ここでは、歯並びが遺伝するケースや、その他の歯並びの悪化の原因についてご紹介していきます。

【目次】
1、歯並びと遺伝には関係がある?
2、歯並びに影響する生活習慣

歯並びと遺伝には関係がある?

お子様の容姿や体質は、ご両親からの遺伝的要因を基に形成されていきます。それは歯並びにおいても例外ではなく、ご両親の歯並びが悪いとお子様の歯並びも悪くなってしまう可能性があります。お子様の歯並びを見て、「自分が小さい頃の歯並びにそっくり」と親御さんが感じるほど似る場合もあるくらいです。

●親から子供へ遺伝する歯並びの例
お子様の歯並びは、ご両親の骨格、顎や歯のサイズなどに影響を受けることが多いです。

  • 受け口(骨格的に上顎が小さい、もしくは下顎が大きいなどの理由で上下の顎の骨のバランスに問題があり、下顎の方が前に出てしまう。)
  • 叢生※(歯の大きさと顎の大きさのバランスが悪いと、歯が生えてくるスペースがなくて重なってしまう。

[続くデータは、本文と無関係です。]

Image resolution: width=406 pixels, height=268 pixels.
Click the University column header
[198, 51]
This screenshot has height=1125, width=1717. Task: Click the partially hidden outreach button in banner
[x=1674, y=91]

)

などがその例として挙げられます。
(※叢生は歯の生え変わりがうまくいかなかった、虫歯で乳歯を早くになくしてしまうなど後天的な原因で起こる場合もあります。)
万が一、ご両親のどちらかが小さい頃に上記のようなことで悩まれた場合は、早めに歯科を受診し、矯正治療を行うかどうかの相談をされた方が良いでしょう。

歯並びに影響する生活習慣

歯並びに遺伝が影響しているのなら、ご両親の歯並びが綺麗ならお子様の歯並びも問題ないだろう…と考えてしまいがちですが、実はそうではありません。
歯並びが悪くなる原因は、遺伝だけに限らないのです。
生活習慣や普段何気なくしてしまっている癖が原因で、後天的に歯並びを悪くしてしまうこともあります。

生活習慣チェックリスト

歯並びに影響を及ぼす生活習慣や癖として

  • 指しゃぶり
  • 爪、唇を噛む
  • 舌を前に出す
  • 柔らかいものばかり食べることで噛む回数が少ない
  • 口呼吸

などが挙げられます。あなたのお子様は、このようなことを行なってしまっていませんか?

例えば、指しゃぶりや舌を前に出したり爪を噛んだりする癖は、上顎前突(いわゆる出っ歯)や開咬(奥歯は噛んでいるのに前歯が噛み合わずに開いている状態。オープンバイト)などの原因になります。
また、近年たくさん噛まなくても食べられるものが増え、柔らかいものを口にすることが多くなってきました。それによって噛む回数が減ると、顎の骨の成長に影響したり舌や口の周りの筋肉を鍛えにくくなったりして口呼吸の習慣がついてしまう可能性があります。

口呼吸は口の中が乾燥することで菌が繁殖しやすく、虫歯の原因になります。乳歯のうちに虫歯が悪化して自然な生え変わりよりも早く歯を失うことになると、永久歯の歯並びに悪影響を及ぼします。
また、口呼吸によって常に口を開けている状態が続くと、口周辺や舌の筋力が衰え「アデノイド顔貌」という特徴的な顔つき(面長、下顎が引っ込む、口元にしまりがなくなるなど)になりやすいといわれています。アデノイド顔貌が悪化すると顔全体の骨格に歪みが出て、歯並びの悪化や噛み合わせのバランスが崩れるといった症状を引き起こしてしまいます。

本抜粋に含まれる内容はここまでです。